== Segment start ==

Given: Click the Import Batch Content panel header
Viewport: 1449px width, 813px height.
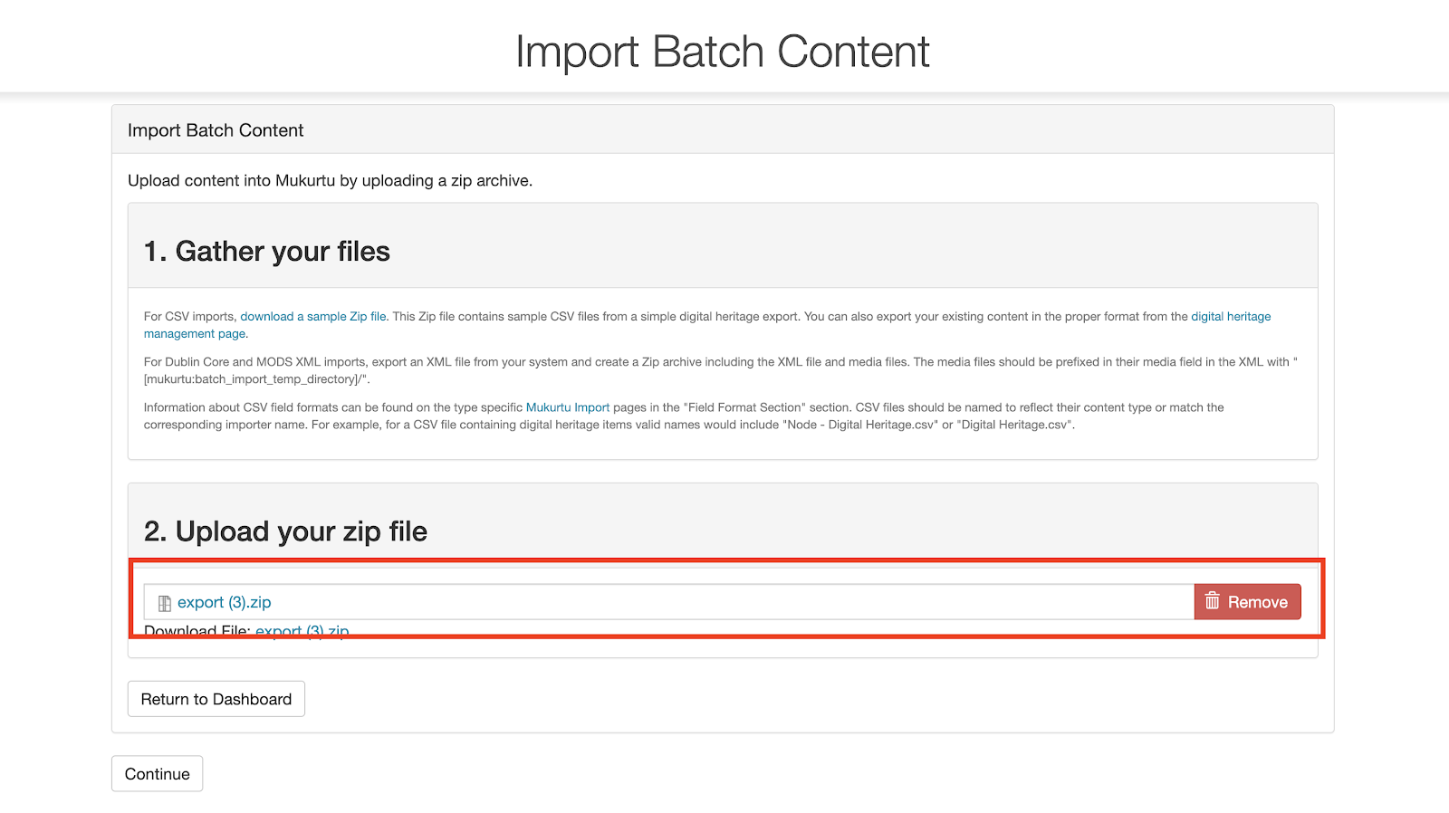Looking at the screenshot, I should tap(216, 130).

== Segment end ==
== Segment start ==

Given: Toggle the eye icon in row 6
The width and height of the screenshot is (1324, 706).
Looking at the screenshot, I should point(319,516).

== Segment end ==

> _GOAL OF THE EXERCISE_
For every line in the data above that has the string "Given", return that line.

> _ANSWER FOR THE TASK_
Given: Click the Import Batch Content panel header
Given: Toggle the eye icon in row 6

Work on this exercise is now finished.